この世界が輝きわたる詩のプリズムを探しつづける。

「葛飾北斎展」(京都文化博物館)をみました。

先週の日曜日に、京都文化博物館に「葛飾北斎展」をみに行ってきました。Fuji
北斎は現物をこれまでみたことがなかったので、楽しみにしていました。

日曜ということもあって、会場は大変な混雑ぶりでした。
マイペースではなかなかみられず、人の流れのままに
ゆっくりゆっくり、蝸牛が這うように見ていきました。
おかげさまで、じっくりみることができました。
ただあまりの人いきれで、ちょっと酸素不足になったせいか
ふと半睡状態に陥り、
眺めている北斎の世界にそのまま入り込んでしまいそうな一瞬もありました。
(頭が傾くのに寸前でハッと気づき、覆いのガラスに頭を打ちつけず、さいわいでした・・)
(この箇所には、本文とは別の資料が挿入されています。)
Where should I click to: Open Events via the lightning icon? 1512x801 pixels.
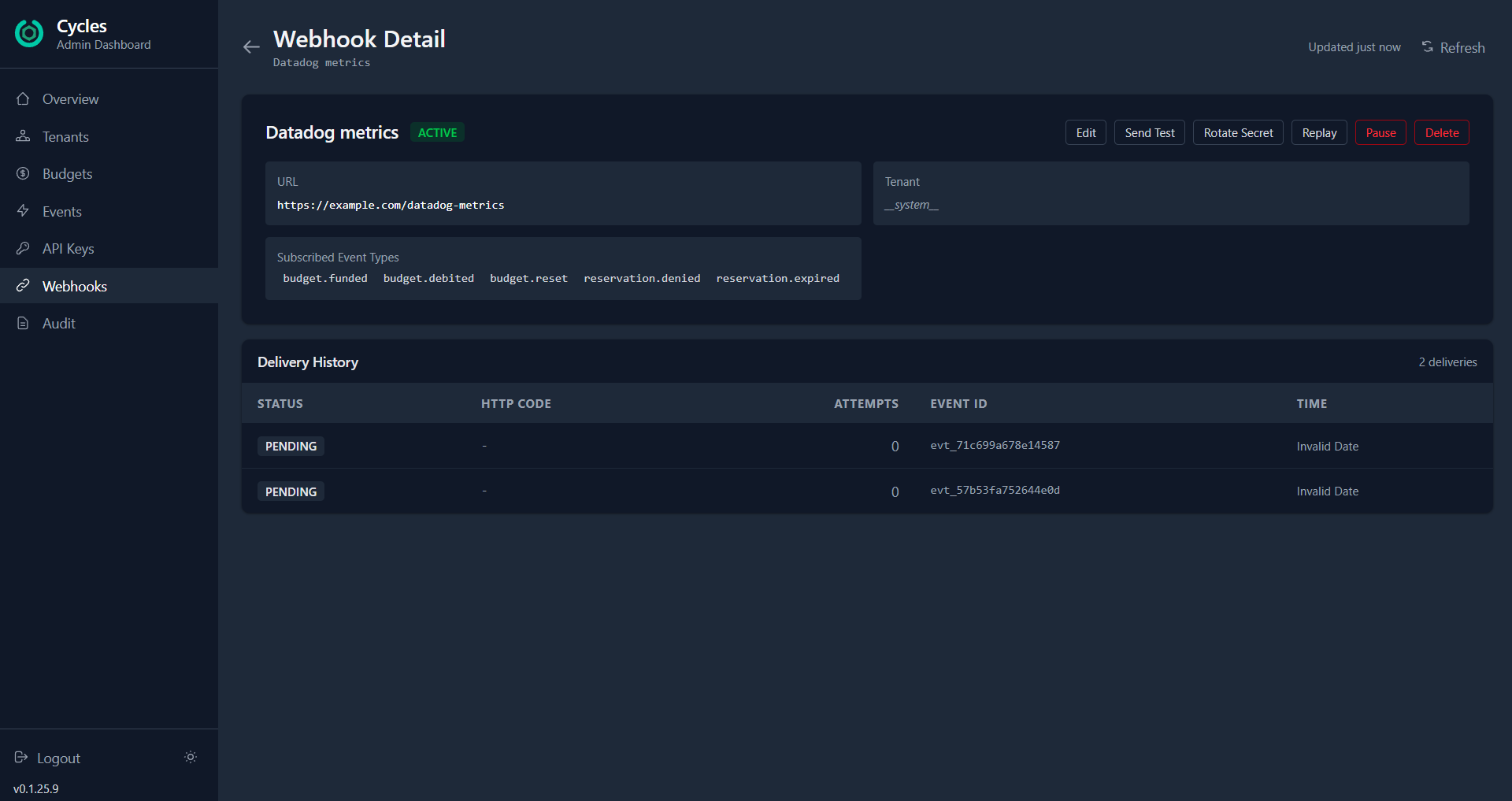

江戸後期に製作された北斎の版画はモダンな美しさがあるようにもみえます。
一方でプリミティヴな謎、不思議さが多分にあって
本当に魅惑的でした。
海や空の深い紺、あるいは夕空や樹皮の赤、デフォルメされた岩や波、ありえない位置を横切る魔物のような雲などが
おのずとまなざしを吸いこんでいくのです。
自分のものではない、江戸時代に生きた誰かの不思議な夢に入り込んでいくように。

図上の「山下白雨」は有名すぎる画です。
上の方では晴天なのに、下の方では稲妻が走っているという、神の山の幻想的な一瞬をとらえています。
この富士の雪の筋の部分もややそうですが、
他の富士画でも、残雪の筋の部分が細かい粒状になっていることが多い。
その粒が雪が降っている様子にも見えます。
万葉集山部赤人の歌「田子の浦ゆうち出でて見れば真白にぞ富士の高嶺に雪は降りける」を思い出すような構図です。
遠景なのに、雪が降る近景がみえているという歌なのですが、
百人一首の歌の趣意に合わせた版画の連作の一つにこの歌をテーマにした画があったので
もしかしたら他の富士のいくつかも、この歌を意識して描かれているのではないでしょうか。

あと他に初めて見た画で、興味深いものはたくさんありました。、Takijpg
とりわけ瀧を描いたものにはとても惹かれました。
図下は「木曽路ノ奥阿弥陀ケ瀧」ですが、
瀧が流れ出している始まりの瀧口が、マーブル状になっていて斬新です。
これは本当は瀧口を上方から見た水面ですが、
それを垂直に立ててみせているのです。
また、流れ落ちる瀧自体も氷のつららか、白い根か体のようで、非現実的な印象です。
いつまでも見飽きない画です。

また「北斎漫画」という庶民の姿を描いたいわゆるカット集も見飽きないです。
北斎の版画に出てくる民衆の多くは、ちゃんとこちらを向いていて
とても身近に思えます。
町人の時代の新しい文化の旗手が、人間を見つめるまなざしは、とても温かいと思いました。